Add in Report Builder and you have a really good B.I. stack. (Report Designer too but that is a developer tool that is nice, but nothing great.) Again really powerful ways to set up data to perform ad-hoc queries on. ReportBuilder does a good job of providing a lot of control while keeping it pretty easy to use. You definitely need to be a power user, but you don't need to be a developer.
So how does Windward AutoQuery stack up against these? While I would like to say we're clearly superior, I have to admit that Crescent is comparable to AutoQuery. We're better in some ways, they're better in others. But to a large degree we're similar. Microsoft has done a really good job here and we're going to have to put in a lot of additional effort to surpass Crescent.
Which Business Intelligence tool to Use?
So which should you use? The simplest criteria is what you have installed. If you have SharePoint 2010, Sql Server Denali, etc. all installed then you have Crescent up and running. Use Crescent.
On the flip side if you do not have some (or all) of the required Crescent components installed and you just want to quickly get ad-hoc B.I., then use AutoQuery. In this case the Crescent route will require a lot of time and effort to install, configure, and administer all the components in the Crescent stack. For AutoQuery you install it on your workstation and you're in business.
How much control do you need over layout? With Crescent you have tables, cards, & graphs and you can arrange those blocks beside each other. That makes layout/report format simple, but also limited. With AutoQuery you are designing in Word, Excel, or PowerPoint so you can have any layout you wish.
What do you wish to display? With Crescent you have tables, cards, & graphs and that's it. If you want something else such as paragraphs of narrative text independent of a cell then you can't do that. Again with AutoQuery what you display can be anything.
Do you need to edit the semantic layer regularly? Both systems make that easy. But AutoQuery also gives you the option of directly querying the underlying data directly rather than having to edit the semantic model.

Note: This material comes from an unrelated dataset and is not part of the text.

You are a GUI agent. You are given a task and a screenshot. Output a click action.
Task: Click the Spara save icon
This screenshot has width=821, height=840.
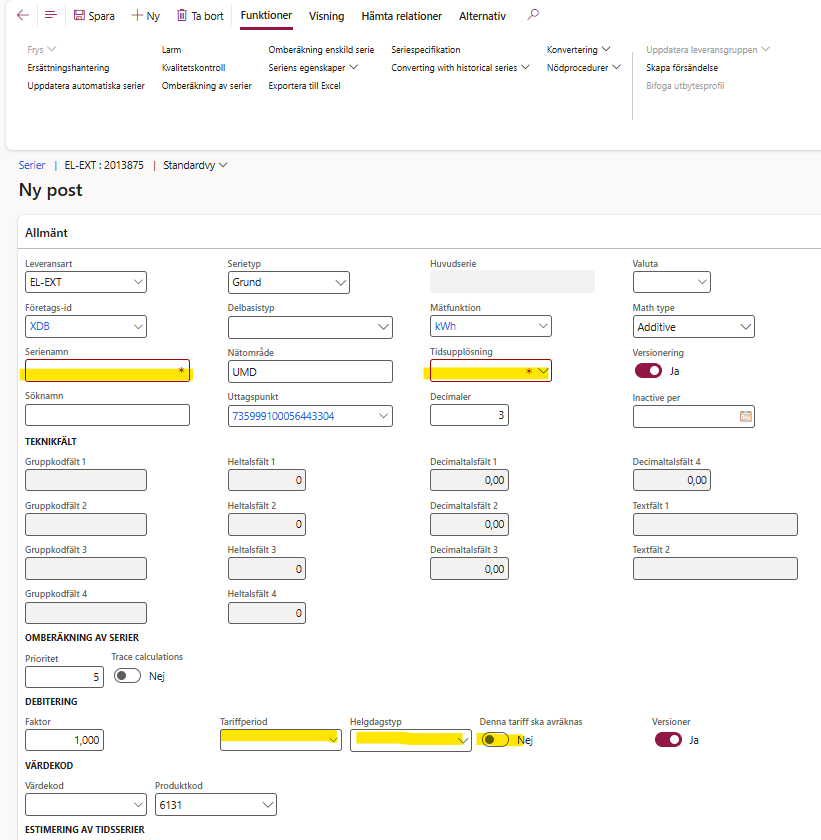point(79,16)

I think it's better to edit the semantic model regardless (I'm a programmer) but if you want the option of going directly, only AutoQuery provides that.
Crescent does not have drill-down which I think is really weird. I think their approach is you would create another chart/table and when you click on an item in one chart, you see the detail on the other. But there are a lot of cases where clicking on an item you want to see a new set of detailed charts/table for that specific item. If you want that, AutoQuery is your only choice.
If you like the model of clicking on a specific item in a chart or table and having the other charts/tables display data for that one item, then Crescent is what you want. Both Crescent and AutoQuery support the mode where you select variable values from a list/tree and build all elements from that variable selection. (But come back in 3 months – we have some work on interactive charts that we started well before we saw Crescent. I think that will give us a nice advantage on this part.)
Crescent vs. AutoQuery
And with all the specifics above I think it comes down to two main items. First Crescent is a bit simpler to use, but in return is limited in functionality compared to AutoQuery. So the question is will simple work well for you?
And second it's the effort to install/configure/administer Crescent vs. none of that for AutoQuery. I think this is the key issue. If your company has Crescent in place and running – use it. It's all there, you have peers you can ask for help, and it gets the job done. If you do not have Crescent in place, then go with AutoQuery and avoid all the time and effort that would be required to install Crescent.